Exercise goal: Every line below should be repeated exactly as written.

[Stored records]
########
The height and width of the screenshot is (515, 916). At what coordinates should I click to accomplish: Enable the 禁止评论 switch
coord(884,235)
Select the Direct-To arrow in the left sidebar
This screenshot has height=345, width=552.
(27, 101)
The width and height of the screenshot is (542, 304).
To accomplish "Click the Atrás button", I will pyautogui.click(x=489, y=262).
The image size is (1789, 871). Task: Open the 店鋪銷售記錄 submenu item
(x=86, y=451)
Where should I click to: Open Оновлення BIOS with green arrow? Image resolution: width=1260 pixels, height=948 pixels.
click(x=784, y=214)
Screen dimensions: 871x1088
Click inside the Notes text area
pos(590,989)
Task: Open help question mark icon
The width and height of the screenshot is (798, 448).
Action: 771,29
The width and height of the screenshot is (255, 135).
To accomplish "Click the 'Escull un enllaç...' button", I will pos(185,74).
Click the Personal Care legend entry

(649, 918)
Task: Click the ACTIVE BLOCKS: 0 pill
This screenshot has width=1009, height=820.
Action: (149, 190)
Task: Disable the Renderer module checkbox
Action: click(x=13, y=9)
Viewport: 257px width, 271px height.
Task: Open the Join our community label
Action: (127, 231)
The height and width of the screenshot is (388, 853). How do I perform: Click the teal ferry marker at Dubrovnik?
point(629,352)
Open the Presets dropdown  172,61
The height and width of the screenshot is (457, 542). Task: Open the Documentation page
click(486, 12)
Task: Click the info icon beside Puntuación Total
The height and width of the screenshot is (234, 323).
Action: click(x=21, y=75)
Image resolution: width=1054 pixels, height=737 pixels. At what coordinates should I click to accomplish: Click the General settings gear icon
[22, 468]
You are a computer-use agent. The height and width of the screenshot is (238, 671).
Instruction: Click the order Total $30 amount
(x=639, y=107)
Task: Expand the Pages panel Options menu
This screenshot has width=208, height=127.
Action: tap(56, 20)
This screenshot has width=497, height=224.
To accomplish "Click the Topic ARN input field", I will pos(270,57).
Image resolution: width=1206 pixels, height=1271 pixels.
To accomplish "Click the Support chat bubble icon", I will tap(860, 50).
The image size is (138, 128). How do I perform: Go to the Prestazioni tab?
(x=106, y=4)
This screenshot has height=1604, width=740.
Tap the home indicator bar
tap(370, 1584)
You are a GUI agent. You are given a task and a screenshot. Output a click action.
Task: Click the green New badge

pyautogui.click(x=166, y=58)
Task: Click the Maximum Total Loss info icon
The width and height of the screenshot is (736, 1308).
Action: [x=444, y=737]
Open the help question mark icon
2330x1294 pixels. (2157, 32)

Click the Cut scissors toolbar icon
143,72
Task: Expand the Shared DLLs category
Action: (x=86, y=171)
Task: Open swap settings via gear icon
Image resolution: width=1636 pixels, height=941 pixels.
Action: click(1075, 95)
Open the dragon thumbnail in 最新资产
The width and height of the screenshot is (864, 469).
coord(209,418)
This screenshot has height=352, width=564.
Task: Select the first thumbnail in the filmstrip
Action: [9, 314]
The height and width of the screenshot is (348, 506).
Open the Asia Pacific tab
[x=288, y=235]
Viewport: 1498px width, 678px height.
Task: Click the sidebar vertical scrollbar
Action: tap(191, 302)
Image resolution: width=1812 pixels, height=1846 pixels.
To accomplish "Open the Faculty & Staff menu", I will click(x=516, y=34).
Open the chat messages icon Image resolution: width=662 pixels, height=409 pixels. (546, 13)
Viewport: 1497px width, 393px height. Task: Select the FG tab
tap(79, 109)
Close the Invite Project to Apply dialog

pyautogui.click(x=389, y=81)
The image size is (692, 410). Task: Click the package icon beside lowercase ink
########
Result of this exercise:
The height and width of the screenshot is (515, 916). At what coordinates should I click to accomplish: Enable the 禁止评论 switch
coord(884,235)
Select the Direct-To arrow in the left sidebar
This screenshot has height=345, width=552.
(27, 101)
The width and height of the screenshot is (542, 304).
To accomplish "Click the Atrás button", I will pyautogui.click(x=489, y=262).
The image size is (1789, 871). Task: Open the 店鋪銷售記錄 submenu item
(x=86, y=451)
Where should I click to: Open Оновлення BIOS with green arrow? Image resolution: width=1260 pixels, height=948 pixels.
click(x=784, y=214)
Screen dimensions: 871x1088
Click inside the Notes text area
pos(590,989)
Task: Open help question mark icon
The width and height of the screenshot is (798, 448).
Action: 771,29
The width and height of the screenshot is (255, 135).
To accomplish "Click the 'Escull un enllaç...' button", I will pos(185,74).
Click the Personal Care legend entry

(649, 918)
Task: Click the ACTIVE BLOCKS: 0 pill
This screenshot has width=1009, height=820.
Action: (149, 190)
Task: Disable the Renderer module checkbox
Action: click(x=13, y=9)
Viewport: 257px width, 271px height.
Task: Open the Join our community label
Action: (127, 231)
The height and width of the screenshot is (388, 853). How do I perform: Click the teal ferry marker at Dubrovnik?
point(629,352)
Open the Presets dropdown  172,61
The height and width of the screenshot is (457, 542). Task: Open the Documentation page
click(486, 12)
Task: Click the info icon beside Puntuación Total
The height and width of the screenshot is (234, 323).
Action: click(x=21, y=75)
Image resolution: width=1054 pixels, height=737 pixels. At what coordinates should I click to accomplish: Click the General settings gear icon
[22, 468]
You are a computer-use agent. The height and width of the screenshot is (238, 671).
Instruction: Click the order Total $30 amount
(x=639, y=107)
Task: Expand the Pages panel Options menu
This screenshot has width=208, height=127.
Action: tap(56, 20)
This screenshot has width=497, height=224.
To accomplish "Click the Topic ARN input field", I will pos(270,57).
Image resolution: width=1206 pixels, height=1271 pixels.
To accomplish "Click the Support chat bubble icon", I will tap(860, 50).
The image size is (138, 128). How do I perform: Go to the Prestazioni tab?
(x=106, y=4)
This screenshot has height=1604, width=740.
Tap the home indicator bar
tap(370, 1584)
You are a GUI agent. You are given a task and a screenshot. Output a click action.
Task: Click the green New badge

pyautogui.click(x=166, y=58)
Task: Click the Maximum Total Loss info icon
The width and height of the screenshot is (736, 1308).
Action: [x=444, y=737]
Open the help question mark icon
2330x1294 pixels. (2157, 32)

Click the Cut scissors toolbar icon
143,72
Task: Expand the Shared DLLs category
Action: (x=86, y=171)
Task: Open swap settings via gear icon
Image resolution: width=1636 pixels, height=941 pixels.
Action: click(1075, 95)
Open the dragon thumbnail in 最新资产
The width and height of the screenshot is (864, 469).
coord(209,418)
This screenshot has height=352, width=564.
Task: Select the first thumbnail in the filmstrip
Action: [9, 314]
The height and width of the screenshot is (348, 506).
Open the Asia Pacific tab
[x=288, y=235]
Viewport: 1498px width, 678px height.
Task: Click the sidebar vertical scrollbar
Action: tap(191, 302)
Image resolution: width=1812 pixels, height=1846 pixels.
To accomplish "Open the Faculty & Staff menu", I will click(x=516, y=34).
Open the chat messages icon Image resolution: width=662 pixels, height=409 pixels. (546, 13)
Viewport: 1497px width, 393px height. Task: Select the FG tab
tap(79, 109)
Close the Invite Project to Apply dialog

pyautogui.click(x=389, y=81)
The image size is (692, 410). Task: Click the package icon beside lowercase ink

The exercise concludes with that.